Fünfter Klagegrund: Verletzung der Unschuldsvermutung und der Pflicht zur Unparteilichkeit. Der Kläger trägt vor, der Generalsekretär habe den Vizepräsidenten der Kommission, zwei Mitgliedern der Kommission, dem ihm vorgesetzten Generaldirektor, der Generaldirektorin für Humanressourcen sowie der Anstellungsbehörde geschrieben, dass die Untersuchung „den Interessenkonflikt bestätigt und verschiedene Unregelmäßigkeiten in Bezug auf den Betroffenen ans Licht gebracht“ habe, was eine Verletzung der Unschuldsvermutung und der Pflicht zur Unparteilichkeit darstelle.

6.

Sechster Klagegrund: Verwendung eines Dokuments, das als rechtlich inexistent gelten müsse, Inexistenz selbst dieses Dokuments und Verstoß gegen Art. 1 Abs. 1 des Anhangs IX des Statuts der Beamten der Europäischen Union (im Folgenden: Statut).

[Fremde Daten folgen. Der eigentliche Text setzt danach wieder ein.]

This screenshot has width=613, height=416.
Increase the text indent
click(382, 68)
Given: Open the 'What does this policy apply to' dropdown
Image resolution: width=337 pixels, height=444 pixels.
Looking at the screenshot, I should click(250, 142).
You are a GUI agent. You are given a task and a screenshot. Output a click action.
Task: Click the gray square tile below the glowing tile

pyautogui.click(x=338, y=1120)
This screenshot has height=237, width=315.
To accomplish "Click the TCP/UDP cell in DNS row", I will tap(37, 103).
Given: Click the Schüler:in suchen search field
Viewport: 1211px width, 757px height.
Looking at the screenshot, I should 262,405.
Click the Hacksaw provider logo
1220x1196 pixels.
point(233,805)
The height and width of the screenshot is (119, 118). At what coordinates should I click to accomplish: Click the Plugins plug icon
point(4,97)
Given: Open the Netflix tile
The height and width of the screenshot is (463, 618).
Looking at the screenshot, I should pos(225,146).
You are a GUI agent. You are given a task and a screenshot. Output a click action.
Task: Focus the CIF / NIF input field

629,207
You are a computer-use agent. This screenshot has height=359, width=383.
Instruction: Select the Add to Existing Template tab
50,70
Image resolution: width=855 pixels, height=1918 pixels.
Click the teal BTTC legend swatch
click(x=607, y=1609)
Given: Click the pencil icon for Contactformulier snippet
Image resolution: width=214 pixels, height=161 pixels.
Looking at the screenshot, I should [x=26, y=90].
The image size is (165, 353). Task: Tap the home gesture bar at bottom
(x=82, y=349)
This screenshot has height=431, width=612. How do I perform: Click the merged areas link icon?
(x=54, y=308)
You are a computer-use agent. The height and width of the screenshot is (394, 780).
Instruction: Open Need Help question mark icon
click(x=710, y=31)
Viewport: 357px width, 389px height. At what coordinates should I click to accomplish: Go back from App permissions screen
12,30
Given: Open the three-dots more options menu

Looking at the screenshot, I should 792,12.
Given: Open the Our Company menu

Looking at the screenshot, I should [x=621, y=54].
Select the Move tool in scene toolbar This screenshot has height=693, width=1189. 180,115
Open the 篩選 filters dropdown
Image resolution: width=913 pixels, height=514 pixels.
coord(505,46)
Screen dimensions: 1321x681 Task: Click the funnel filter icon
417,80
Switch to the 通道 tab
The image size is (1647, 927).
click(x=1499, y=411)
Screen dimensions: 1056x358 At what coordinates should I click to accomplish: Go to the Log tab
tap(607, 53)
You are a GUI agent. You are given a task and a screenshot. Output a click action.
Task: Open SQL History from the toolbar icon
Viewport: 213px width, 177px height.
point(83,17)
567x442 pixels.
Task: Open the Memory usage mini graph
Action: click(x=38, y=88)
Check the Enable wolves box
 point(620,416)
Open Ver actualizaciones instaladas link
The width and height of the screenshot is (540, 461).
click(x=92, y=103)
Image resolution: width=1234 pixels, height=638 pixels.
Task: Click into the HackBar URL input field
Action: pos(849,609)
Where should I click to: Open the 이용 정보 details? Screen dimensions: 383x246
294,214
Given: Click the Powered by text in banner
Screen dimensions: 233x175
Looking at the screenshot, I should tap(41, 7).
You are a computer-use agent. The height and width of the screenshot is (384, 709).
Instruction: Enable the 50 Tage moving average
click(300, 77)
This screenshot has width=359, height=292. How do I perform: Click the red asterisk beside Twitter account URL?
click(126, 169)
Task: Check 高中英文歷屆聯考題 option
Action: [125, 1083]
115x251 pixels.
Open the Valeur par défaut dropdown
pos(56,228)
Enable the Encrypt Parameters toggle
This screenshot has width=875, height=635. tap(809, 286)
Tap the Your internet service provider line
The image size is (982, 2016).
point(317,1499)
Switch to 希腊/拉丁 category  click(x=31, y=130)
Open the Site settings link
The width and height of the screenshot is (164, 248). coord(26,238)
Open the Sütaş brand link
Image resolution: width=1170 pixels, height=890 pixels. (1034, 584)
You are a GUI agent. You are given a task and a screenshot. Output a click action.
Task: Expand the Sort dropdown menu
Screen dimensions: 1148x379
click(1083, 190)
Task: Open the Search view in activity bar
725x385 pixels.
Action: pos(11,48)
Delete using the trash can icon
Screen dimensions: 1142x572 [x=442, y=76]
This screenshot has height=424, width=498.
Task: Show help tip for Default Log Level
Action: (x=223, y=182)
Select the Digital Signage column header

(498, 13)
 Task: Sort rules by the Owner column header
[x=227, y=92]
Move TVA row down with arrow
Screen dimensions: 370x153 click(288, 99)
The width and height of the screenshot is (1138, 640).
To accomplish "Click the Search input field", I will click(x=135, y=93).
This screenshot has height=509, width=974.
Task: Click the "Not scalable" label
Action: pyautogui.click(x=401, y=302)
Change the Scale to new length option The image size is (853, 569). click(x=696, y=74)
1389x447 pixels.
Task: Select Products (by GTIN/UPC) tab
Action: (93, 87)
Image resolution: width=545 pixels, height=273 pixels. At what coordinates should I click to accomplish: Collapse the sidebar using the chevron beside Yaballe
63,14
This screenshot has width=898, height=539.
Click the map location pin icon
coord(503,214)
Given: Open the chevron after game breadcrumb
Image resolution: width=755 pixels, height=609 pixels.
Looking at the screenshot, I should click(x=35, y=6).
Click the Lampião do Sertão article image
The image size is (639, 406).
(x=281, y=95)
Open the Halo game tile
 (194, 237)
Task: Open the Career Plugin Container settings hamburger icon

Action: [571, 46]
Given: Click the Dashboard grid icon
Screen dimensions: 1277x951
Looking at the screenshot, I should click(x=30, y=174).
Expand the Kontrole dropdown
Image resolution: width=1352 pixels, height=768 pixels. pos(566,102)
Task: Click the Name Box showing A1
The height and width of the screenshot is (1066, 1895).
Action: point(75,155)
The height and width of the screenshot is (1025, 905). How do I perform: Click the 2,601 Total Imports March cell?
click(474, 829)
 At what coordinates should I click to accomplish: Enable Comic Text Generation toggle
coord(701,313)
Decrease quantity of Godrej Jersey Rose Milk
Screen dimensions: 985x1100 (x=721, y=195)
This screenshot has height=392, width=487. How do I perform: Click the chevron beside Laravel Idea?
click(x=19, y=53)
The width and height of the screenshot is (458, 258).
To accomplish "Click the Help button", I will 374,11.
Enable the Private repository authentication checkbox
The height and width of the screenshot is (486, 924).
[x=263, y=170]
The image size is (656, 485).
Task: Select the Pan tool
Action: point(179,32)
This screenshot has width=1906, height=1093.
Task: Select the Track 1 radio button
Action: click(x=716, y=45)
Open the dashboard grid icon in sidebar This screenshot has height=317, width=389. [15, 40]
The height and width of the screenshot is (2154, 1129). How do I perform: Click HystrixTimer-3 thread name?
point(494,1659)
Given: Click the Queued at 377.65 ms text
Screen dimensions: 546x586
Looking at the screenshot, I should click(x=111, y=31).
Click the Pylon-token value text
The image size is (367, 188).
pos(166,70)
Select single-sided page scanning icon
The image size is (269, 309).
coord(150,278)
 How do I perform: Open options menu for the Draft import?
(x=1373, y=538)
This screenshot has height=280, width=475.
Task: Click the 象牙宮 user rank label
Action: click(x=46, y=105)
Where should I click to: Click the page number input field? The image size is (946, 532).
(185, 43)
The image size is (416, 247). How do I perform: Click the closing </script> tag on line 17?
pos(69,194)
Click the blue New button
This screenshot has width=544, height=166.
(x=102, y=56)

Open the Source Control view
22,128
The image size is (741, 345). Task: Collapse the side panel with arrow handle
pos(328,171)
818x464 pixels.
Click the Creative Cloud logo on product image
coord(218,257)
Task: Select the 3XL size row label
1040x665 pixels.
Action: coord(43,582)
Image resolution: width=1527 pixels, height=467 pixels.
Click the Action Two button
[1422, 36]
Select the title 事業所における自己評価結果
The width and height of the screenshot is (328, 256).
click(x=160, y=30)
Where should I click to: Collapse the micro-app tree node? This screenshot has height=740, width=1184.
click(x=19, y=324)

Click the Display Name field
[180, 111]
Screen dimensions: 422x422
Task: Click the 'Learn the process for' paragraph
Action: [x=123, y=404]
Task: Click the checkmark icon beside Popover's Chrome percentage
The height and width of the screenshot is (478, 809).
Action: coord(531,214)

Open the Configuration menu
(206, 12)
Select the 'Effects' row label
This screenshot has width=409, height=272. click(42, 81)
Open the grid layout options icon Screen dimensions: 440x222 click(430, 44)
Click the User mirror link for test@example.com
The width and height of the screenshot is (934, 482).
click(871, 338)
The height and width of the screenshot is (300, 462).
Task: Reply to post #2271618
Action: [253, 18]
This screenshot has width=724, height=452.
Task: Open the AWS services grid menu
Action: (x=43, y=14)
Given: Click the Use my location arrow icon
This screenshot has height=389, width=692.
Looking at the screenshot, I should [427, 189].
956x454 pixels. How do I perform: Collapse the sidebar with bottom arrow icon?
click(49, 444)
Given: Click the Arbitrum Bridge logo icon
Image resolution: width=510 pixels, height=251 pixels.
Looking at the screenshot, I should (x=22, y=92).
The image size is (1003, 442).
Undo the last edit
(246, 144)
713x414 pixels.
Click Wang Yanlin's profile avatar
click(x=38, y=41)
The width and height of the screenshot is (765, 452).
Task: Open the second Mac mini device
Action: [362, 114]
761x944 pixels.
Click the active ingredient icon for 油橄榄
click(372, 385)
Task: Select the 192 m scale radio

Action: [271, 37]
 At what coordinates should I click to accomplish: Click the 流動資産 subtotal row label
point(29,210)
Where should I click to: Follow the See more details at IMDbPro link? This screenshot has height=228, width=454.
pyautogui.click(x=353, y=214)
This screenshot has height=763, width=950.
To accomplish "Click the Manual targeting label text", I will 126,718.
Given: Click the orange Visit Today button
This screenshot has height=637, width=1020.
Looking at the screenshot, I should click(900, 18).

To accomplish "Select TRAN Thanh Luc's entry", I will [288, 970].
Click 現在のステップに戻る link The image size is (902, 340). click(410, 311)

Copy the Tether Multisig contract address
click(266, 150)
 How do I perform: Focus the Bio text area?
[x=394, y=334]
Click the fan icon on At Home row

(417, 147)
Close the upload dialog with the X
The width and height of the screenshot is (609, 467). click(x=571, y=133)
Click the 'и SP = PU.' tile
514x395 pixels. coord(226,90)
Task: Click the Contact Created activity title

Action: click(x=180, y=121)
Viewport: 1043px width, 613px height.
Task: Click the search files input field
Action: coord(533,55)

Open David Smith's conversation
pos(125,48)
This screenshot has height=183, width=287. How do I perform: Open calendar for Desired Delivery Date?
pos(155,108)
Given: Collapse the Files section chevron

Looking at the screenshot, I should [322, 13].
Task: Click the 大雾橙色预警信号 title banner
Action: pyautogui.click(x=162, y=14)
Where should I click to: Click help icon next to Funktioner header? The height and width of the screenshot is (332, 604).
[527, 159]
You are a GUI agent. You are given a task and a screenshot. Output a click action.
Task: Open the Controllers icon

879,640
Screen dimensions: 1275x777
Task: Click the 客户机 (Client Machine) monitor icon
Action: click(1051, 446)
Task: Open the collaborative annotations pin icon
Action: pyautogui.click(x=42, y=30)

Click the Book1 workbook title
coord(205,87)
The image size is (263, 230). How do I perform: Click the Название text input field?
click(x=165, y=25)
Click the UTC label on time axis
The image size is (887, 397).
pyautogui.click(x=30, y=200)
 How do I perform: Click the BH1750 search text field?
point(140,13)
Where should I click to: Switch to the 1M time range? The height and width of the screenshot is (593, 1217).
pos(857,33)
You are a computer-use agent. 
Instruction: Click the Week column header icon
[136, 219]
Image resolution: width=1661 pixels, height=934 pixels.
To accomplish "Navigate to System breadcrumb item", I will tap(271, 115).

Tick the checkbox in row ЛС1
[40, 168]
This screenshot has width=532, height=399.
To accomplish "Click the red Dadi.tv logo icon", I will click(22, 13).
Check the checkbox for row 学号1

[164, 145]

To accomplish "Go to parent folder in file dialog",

Der Kläger trägt vor, das OLAF habe ihn bezüglich des fraglichen Sachverhalts zwischen dem 3. Mai 2011 und dem 18. April 2012 — dem Datum des Versands seines Berichts — niemals angehört. Diese Verletzung seiner Pflicht, den Kläger vor der Fertigstellung seines Berichts anzuhören, müsse die rechtliche Inexistenz dieses Berichts nach sich ziehen.

7.

Siebter Klagegrund: Verstoß gegen Art. 10 des Anhangs IX des Statuts, den Grundsatz der Rechtssicherheit und den Grundsatz der Verhältnismäßigkeit sowie Verletzung des berechtigten Vertrauens und offensichtlicher Beurteilungsfehler, da die Strafe außer Verhältnis zum festgestellten Sachverhalt stehe. Der Kläger trägt insoweit vor, die von der Anstellungsbehörde ausgesprochene Strafe sei offensichtlich unverhältnismäßig. Der zu seinen Lasten festgestellte Sachverhalt sei von sehr begrenzter Bedeutung, da es um einen Betrag von 2 000 Euro gehe. Zudem liege dieser Sachverhalt sehr lange zurück. Die verhängte Strafe habe zur Folge, dass die Familie des Klägers jegliches Einkommen und jegliche Absicherung für den Krankheitsfall verliere, was offensichtlich unverhältnismäßig sei.


(1)  Nicht wiedergegebene vertrauliche Angabe.